■ Work task ■
Output the data below in full, byte for byte. Nothing may differ.

---------- Material shown ----------

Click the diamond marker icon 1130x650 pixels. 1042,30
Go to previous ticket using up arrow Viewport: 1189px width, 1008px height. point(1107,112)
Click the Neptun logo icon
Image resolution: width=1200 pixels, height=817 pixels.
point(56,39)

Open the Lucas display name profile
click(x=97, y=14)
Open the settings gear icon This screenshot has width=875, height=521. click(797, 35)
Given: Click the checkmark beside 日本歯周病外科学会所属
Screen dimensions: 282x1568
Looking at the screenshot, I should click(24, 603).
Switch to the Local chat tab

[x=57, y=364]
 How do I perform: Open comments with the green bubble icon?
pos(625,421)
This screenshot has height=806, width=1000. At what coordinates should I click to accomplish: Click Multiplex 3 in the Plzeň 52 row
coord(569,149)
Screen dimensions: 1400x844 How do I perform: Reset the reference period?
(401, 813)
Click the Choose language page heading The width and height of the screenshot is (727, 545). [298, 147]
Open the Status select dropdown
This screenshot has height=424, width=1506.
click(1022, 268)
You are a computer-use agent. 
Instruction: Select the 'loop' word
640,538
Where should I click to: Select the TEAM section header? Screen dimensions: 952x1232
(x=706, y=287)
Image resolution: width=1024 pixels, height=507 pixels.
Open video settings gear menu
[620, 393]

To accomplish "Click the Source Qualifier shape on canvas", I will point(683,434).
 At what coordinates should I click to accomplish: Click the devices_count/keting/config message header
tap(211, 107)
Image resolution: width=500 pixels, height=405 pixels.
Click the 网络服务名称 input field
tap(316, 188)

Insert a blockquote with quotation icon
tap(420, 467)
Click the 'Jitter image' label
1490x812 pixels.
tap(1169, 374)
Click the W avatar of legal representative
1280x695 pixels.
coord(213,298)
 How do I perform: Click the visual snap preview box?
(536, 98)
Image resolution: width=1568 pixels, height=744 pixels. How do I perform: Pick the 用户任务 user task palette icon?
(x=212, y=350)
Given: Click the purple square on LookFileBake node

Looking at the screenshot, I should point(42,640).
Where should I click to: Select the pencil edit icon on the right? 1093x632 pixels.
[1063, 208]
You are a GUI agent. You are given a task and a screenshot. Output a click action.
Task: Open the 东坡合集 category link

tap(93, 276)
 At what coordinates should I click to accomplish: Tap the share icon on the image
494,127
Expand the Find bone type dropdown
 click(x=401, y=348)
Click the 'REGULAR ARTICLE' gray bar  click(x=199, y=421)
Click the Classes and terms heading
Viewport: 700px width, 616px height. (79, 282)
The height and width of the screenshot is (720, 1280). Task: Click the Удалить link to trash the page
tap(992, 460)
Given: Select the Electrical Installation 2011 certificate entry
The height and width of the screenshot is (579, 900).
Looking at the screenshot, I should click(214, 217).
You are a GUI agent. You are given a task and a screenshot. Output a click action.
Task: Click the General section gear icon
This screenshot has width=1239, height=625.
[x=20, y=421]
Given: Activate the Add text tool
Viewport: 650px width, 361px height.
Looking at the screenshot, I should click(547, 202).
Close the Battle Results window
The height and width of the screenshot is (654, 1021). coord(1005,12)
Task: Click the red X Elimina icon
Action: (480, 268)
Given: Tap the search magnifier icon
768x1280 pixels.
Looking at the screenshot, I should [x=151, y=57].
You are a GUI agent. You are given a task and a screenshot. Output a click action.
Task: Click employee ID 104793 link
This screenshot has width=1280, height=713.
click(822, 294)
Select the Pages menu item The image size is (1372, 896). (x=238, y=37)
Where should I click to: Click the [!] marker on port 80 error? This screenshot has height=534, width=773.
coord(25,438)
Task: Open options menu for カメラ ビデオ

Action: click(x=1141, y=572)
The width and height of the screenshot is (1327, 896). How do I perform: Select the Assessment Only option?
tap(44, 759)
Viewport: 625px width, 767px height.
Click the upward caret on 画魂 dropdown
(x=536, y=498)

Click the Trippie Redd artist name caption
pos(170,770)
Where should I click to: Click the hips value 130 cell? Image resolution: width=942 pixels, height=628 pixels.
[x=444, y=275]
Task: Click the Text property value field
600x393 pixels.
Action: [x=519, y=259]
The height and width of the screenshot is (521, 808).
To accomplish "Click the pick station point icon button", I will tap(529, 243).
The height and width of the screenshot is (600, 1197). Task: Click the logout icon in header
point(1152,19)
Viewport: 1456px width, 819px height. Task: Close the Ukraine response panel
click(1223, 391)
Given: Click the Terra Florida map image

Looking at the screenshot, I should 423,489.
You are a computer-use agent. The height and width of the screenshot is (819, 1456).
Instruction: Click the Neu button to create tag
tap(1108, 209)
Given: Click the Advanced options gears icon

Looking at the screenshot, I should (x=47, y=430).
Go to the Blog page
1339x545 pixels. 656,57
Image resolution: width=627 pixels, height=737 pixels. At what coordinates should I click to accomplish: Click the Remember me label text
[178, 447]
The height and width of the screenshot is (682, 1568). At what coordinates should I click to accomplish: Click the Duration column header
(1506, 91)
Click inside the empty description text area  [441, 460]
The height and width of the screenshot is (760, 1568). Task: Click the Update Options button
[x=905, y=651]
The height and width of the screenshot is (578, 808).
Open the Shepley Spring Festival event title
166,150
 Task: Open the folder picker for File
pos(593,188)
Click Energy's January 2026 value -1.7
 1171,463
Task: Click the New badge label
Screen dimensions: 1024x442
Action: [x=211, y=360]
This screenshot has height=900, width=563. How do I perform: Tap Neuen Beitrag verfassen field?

----------

■ Solution to this task ■
Click the diamond marker icon 1130x650 pixels. 1042,30
Go to previous ticket using up arrow Viewport: 1189px width, 1008px height. point(1107,112)
Click the Neptun logo icon
Image resolution: width=1200 pixels, height=817 pixels.
point(56,39)

Open the Lucas display name profile
click(x=97, y=14)
Open the settings gear icon This screenshot has width=875, height=521. click(797, 35)
Given: Click the checkmark beside 日本歯周病外科学会所属
Screen dimensions: 282x1568
Looking at the screenshot, I should click(24, 603).
Switch to the Local chat tab

[x=57, y=364]
 How do I perform: Open comments with the green bubble icon?
pos(625,421)
This screenshot has height=806, width=1000. At what coordinates should I click to accomplish: Click Multiplex 3 in the Plzeň 52 row
coord(569,149)
Screen dimensions: 1400x844 How do I perform: Reset the reference period?
(401, 813)
Click the Choose language page heading The width and height of the screenshot is (727, 545). [298, 147]
Open the Status select dropdown
This screenshot has height=424, width=1506.
click(1022, 268)
You are a computer-use agent. 
Instruction: Select the 'loop' word
640,538
Where should I click to: Select the TEAM section header? Screen dimensions: 952x1232
(x=706, y=287)
Image resolution: width=1024 pixels, height=507 pixels.
Open video settings gear menu
[620, 393]

To accomplish "Click the Source Qualifier shape on canvas", I will point(683,434).
 At what coordinates should I click to accomplish: Click the devices_count/keting/config message header
tap(211, 107)
Image resolution: width=500 pixels, height=405 pixels.
Click the 网络服务名称 input field
tap(316, 188)

Insert a blockquote with quotation icon
tap(420, 467)
Click the 'Jitter image' label
1490x812 pixels.
tap(1169, 374)
Click the W avatar of legal representative
1280x695 pixels.
coord(213,298)
 How do I perform: Click the visual snap preview box?
(536, 98)
Image resolution: width=1568 pixels, height=744 pixels. How do I perform: Pick the 用户任务 user task palette icon?
(x=212, y=350)
Given: Click the purple square on LookFileBake node

Looking at the screenshot, I should point(42,640).
Where should I click to: Select the pencil edit icon on the right? 1093x632 pixels.
[1063, 208]
You are a GUI agent. You are given a task and a screenshot. Output a click action.
Task: Open the 东坡合集 category link

tap(93, 276)
 At what coordinates should I click to accomplish: Tap the share icon on the image
494,127
Expand the Find bone type dropdown
 click(x=401, y=348)
Click the 'REGULAR ARTICLE' gray bar  click(x=199, y=421)
Click the Classes and terms heading
Viewport: 700px width, 616px height. (79, 282)
The height and width of the screenshot is (720, 1280). Task: Click the Удалить link to trash the page
tap(992, 460)
Given: Select the Electrical Installation 2011 certificate entry
The height and width of the screenshot is (579, 900).
Looking at the screenshot, I should click(214, 217).
You are a GUI agent. You are given a task and a screenshot. Output a click action.
Task: Click the General section gear icon
This screenshot has width=1239, height=625.
[x=20, y=421]
Given: Activate the Add text tool
Viewport: 650px width, 361px height.
Looking at the screenshot, I should click(547, 202).
Close the Battle Results window
The height and width of the screenshot is (654, 1021). coord(1005,12)
Task: Click the red X Elimina icon
Action: (480, 268)
Given: Tap the search magnifier icon
768x1280 pixels.
Looking at the screenshot, I should [x=151, y=57].
You are a GUI agent. You are given a task and a screenshot. Output a click action.
Task: Click employee ID 104793 link
This screenshot has width=1280, height=713.
click(822, 294)
Select the Pages menu item The image size is (1372, 896). (x=238, y=37)
Where should I click to: Click the [!] marker on port 80 error? This screenshot has height=534, width=773.
coord(25,438)
Task: Open options menu for カメラ ビデオ

Action: click(x=1141, y=572)
The width and height of the screenshot is (1327, 896). How do I perform: Select the Assessment Only option?
tap(44, 759)
Viewport: 625px width, 767px height.
Click the upward caret on 画魂 dropdown
(x=536, y=498)

Click the Trippie Redd artist name caption
pos(170,770)
Where should I click to: Click the hips value 130 cell? Image resolution: width=942 pixels, height=628 pixels.
[x=444, y=275]
Task: Click the Text property value field
600x393 pixels.
Action: [x=519, y=259]
The height and width of the screenshot is (521, 808).
To accomplish "Click the pick station point icon button", I will tap(529, 243).
The height and width of the screenshot is (600, 1197). Task: Click the logout icon in header
point(1152,19)
Viewport: 1456px width, 819px height. Task: Close the Ukraine response panel
click(1223, 391)
Given: Click the Terra Florida map image

Looking at the screenshot, I should 423,489.
You are a computer-use agent. The height and width of the screenshot is (819, 1456).
Instruction: Click the Neu button to create tag
tap(1108, 209)
Given: Click the Advanced options gears icon

Looking at the screenshot, I should (x=47, y=430).
Go to the Blog page
1339x545 pixels. 656,57
Image resolution: width=627 pixels, height=737 pixels. At what coordinates should I click to accomplish: Click the Remember me label text
[178, 447]
The height and width of the screenshot is (682, 1568). At what coordinates should I click to accomplish: Click the Duration column header
(1506, 91)
Click inside the empty description text area  [441, 460]
The height and width of the screenshot is (760, 1568). Task: Click the Update Options button
[x=905, y=651]
The height and width of the screenshot is (578, 808).
Open the Shepley Spring Festival event title
166,150
 Task: Open the folder picker for File
pos(593,188)
Click Energy's January 2026 value -1.7
 1171,463
Task: Click the New badge label
Screen dimensions: 1024x442
Action: [x=211, y=360]
This screenshot has height=900, width=563. How do I perform: Tap Neuen Beitrag verfassen field?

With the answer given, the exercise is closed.